Their slogan is “a haven for books that matter,” and the proof is in the pudding, already. Their first book, Binocular Vision, by Edith Pearlman, is receiving a great deal of acclaim: A Publishers’ Weekly starred review, a Booklist starred review, and the cover of the New York Times Book Review! Their plan, at least initially, is to publish from the authors and works first introduced by Ecotone, and their goal is to publish two to three titles a year, rotating between poetry, fiction, and nonfiction. Their next, a short story collection by Steve Almond, is in the works for Fall 2011. Lookout’s titles will be distributed by John F. Blair, Publisher, of Winston-Salem.

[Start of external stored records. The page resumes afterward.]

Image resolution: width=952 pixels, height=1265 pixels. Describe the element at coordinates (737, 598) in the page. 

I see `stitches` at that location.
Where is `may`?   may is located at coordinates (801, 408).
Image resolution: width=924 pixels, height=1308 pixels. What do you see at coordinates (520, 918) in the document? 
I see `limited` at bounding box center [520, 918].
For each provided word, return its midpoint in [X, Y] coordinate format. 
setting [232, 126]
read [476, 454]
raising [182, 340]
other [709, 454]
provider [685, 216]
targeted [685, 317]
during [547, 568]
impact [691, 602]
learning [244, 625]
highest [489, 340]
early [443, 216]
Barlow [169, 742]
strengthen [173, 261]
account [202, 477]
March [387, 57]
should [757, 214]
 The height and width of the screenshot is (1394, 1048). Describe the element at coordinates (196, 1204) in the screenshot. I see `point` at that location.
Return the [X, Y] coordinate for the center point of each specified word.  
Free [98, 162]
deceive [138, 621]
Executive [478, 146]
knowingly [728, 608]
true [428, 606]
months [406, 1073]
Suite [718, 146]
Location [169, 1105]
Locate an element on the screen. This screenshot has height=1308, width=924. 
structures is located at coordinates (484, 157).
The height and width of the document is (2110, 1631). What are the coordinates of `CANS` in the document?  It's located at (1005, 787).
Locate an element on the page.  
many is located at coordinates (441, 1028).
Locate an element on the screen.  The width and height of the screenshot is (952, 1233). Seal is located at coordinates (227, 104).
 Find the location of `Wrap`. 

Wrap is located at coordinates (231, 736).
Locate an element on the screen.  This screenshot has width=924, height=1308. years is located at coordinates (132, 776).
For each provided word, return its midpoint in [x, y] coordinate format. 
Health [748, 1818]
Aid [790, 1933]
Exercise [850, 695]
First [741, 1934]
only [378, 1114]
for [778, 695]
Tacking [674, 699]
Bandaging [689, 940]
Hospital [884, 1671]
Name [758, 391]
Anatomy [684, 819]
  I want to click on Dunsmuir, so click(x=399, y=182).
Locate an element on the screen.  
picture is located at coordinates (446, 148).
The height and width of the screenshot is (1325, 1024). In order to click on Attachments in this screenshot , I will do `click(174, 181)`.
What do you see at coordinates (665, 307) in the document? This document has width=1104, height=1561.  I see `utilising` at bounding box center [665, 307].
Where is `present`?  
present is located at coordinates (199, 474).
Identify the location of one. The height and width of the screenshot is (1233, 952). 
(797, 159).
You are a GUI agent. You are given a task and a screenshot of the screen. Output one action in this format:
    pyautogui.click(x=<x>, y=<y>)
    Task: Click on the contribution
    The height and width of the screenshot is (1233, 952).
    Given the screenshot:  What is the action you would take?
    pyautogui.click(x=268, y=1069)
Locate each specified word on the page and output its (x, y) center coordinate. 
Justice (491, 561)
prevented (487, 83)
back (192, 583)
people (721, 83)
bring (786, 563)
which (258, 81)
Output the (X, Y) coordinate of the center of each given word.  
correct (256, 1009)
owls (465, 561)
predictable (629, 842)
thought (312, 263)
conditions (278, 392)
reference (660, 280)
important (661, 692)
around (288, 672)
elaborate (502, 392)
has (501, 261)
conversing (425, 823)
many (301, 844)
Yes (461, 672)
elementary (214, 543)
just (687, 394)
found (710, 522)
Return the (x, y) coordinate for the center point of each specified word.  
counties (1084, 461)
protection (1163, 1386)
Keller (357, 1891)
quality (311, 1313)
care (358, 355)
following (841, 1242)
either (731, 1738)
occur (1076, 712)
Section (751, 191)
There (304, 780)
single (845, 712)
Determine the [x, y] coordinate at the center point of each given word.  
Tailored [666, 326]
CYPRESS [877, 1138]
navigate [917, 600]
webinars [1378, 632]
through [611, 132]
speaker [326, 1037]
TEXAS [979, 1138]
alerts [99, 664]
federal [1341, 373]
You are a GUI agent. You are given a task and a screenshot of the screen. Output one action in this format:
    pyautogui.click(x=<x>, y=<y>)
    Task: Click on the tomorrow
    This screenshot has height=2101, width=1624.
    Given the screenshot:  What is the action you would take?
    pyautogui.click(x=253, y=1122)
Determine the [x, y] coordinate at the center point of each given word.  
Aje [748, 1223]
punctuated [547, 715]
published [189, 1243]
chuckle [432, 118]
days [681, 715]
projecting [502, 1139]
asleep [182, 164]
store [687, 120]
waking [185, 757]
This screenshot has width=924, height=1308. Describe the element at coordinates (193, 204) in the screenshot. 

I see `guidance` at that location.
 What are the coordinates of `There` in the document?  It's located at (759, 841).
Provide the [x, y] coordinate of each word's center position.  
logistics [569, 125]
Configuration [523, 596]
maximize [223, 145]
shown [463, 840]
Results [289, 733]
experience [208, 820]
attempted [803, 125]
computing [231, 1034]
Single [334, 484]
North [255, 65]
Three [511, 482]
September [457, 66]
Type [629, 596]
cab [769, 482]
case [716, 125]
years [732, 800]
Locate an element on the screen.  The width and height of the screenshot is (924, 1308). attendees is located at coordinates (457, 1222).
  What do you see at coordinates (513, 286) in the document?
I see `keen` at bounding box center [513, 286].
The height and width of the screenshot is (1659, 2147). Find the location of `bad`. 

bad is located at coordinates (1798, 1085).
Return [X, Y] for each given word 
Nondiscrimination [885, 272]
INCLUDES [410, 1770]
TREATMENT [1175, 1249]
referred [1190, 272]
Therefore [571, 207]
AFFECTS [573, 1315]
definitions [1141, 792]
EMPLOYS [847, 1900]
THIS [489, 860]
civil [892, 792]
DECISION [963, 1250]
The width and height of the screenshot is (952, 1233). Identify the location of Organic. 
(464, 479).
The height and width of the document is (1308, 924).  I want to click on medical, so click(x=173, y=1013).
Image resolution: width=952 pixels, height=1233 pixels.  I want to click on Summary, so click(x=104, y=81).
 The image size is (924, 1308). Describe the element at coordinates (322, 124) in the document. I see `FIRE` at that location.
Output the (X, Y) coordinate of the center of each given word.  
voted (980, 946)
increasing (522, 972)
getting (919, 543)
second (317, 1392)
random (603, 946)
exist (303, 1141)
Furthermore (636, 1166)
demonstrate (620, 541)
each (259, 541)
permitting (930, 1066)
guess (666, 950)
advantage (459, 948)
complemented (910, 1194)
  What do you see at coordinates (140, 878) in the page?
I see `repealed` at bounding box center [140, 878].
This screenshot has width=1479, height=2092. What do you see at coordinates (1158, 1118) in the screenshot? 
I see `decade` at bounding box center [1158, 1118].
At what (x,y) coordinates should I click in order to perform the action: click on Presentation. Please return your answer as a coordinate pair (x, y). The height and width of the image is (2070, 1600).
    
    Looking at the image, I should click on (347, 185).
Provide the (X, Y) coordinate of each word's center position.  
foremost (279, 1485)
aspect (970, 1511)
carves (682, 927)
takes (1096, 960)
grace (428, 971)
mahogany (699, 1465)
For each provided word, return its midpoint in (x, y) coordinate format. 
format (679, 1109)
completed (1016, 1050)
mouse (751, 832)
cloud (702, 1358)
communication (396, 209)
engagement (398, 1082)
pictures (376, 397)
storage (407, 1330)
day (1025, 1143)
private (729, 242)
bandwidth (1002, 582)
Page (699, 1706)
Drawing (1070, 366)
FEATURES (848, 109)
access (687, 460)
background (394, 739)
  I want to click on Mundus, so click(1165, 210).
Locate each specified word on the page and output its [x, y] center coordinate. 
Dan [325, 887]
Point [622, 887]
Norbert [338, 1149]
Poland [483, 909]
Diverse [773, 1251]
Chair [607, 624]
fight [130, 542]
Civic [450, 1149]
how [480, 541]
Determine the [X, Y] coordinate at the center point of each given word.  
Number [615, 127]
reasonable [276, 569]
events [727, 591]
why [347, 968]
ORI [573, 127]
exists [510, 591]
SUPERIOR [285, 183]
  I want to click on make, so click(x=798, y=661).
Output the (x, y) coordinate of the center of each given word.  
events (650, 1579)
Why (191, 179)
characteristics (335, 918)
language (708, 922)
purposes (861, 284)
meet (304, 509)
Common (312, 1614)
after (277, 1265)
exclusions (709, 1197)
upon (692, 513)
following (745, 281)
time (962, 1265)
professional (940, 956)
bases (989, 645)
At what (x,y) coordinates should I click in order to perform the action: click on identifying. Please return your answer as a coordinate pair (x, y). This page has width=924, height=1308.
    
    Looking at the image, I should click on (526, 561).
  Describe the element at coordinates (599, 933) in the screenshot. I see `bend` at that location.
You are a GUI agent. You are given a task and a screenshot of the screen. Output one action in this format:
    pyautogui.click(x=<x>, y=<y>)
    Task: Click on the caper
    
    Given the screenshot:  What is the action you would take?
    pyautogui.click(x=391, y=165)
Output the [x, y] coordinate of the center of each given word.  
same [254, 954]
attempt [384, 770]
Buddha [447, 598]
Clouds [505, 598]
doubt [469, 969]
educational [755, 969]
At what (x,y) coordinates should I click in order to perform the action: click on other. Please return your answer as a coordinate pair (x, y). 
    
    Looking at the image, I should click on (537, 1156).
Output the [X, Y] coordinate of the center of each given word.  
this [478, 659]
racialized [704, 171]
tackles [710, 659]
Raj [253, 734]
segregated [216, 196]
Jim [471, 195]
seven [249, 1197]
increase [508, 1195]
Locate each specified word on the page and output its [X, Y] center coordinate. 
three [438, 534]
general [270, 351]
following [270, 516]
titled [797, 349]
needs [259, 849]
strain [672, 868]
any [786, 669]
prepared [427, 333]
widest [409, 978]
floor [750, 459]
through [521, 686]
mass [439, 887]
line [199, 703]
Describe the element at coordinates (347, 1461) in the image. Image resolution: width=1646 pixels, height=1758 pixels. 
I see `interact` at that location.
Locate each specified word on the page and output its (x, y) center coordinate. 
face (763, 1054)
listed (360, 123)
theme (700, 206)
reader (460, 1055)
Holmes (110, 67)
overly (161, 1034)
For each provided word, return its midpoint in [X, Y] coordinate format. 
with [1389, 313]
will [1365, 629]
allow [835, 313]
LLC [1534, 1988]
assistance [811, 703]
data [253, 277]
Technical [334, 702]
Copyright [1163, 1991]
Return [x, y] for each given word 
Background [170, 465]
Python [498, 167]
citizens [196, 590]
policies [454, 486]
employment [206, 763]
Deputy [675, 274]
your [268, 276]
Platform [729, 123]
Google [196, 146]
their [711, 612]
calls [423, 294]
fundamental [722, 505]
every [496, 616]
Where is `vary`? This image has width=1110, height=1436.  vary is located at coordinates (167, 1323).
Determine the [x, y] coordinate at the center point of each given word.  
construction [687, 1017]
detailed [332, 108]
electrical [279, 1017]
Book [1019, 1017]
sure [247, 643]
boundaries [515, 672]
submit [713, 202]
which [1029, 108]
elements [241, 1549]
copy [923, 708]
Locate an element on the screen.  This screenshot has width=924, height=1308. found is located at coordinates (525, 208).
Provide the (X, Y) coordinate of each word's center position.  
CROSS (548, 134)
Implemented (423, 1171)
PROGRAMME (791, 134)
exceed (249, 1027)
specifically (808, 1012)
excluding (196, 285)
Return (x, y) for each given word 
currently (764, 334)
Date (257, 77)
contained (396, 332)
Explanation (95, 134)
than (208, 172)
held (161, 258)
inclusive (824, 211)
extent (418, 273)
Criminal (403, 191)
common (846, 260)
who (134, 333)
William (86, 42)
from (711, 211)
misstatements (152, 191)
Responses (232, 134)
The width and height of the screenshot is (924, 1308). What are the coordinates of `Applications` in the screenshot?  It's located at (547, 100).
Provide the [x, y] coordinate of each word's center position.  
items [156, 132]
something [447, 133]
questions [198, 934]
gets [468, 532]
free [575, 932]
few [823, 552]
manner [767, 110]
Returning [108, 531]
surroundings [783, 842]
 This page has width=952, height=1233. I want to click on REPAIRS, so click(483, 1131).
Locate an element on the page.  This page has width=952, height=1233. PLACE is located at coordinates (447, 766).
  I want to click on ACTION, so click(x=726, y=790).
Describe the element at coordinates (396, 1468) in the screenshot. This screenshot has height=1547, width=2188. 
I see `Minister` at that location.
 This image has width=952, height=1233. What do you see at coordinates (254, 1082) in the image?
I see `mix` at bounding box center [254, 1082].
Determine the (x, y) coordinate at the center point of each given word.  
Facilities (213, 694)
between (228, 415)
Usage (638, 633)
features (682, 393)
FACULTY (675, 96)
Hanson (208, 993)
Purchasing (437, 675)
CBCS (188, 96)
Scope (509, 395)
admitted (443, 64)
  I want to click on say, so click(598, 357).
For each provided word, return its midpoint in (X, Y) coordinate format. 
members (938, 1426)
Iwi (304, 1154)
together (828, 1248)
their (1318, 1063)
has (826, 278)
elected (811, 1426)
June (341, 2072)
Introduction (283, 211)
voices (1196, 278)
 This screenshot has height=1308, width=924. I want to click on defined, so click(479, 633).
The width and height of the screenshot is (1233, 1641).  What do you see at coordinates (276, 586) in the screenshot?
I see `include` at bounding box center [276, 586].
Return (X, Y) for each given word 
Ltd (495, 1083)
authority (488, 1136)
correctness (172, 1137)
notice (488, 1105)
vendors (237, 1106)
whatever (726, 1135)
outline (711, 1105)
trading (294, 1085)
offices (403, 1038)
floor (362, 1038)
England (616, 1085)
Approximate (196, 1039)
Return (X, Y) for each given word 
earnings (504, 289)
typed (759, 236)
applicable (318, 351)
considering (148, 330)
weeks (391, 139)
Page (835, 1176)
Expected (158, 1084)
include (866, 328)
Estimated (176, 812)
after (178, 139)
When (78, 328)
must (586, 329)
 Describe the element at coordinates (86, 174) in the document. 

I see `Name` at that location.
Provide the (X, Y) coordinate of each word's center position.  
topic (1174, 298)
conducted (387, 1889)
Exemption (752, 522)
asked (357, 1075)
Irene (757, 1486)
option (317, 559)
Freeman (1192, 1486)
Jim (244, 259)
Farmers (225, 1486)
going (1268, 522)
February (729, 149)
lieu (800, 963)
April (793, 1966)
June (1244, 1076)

Perhaps most interesting, from a publisher’s point of view, is how Lookout Books will be run. Unlike most (all?) other publishers, there is a 50/50 profit share between publisher and author, with profit to the Press to be reinvested in future projects.
We keep hearing, in the age of the ebook, that everything is changing under our feet, that we must find new ways to publish, that we must think in new ways about publishing, writing, and reading. Lookout Press is doing just that. They’re identifying passionate writers and connecting them with readers, both in and outside of the academy, and perhaps, helping to create new readers along the way. They’re taking a big leap of faith in a time when such leaps are crucial for survival.
So we raise a glass to congratulate Lookout Books and Edith Pearlman; we celebrate the beginning of this new endeavor, and we wish them all the best as they make the venture into a new and exciting experiment in literary publishing.
I’ll leave you with a quote from Roxanna Robinson’s review of Binocular Vision in the NYTBR, “the volume is an excellent introduction to a writer who should not need one. Maybe from now on everyone will know of Edith Pearlman.”
What an impressive first contribution to our literary landscape! May you keep lighting the way for many many years, Lookout.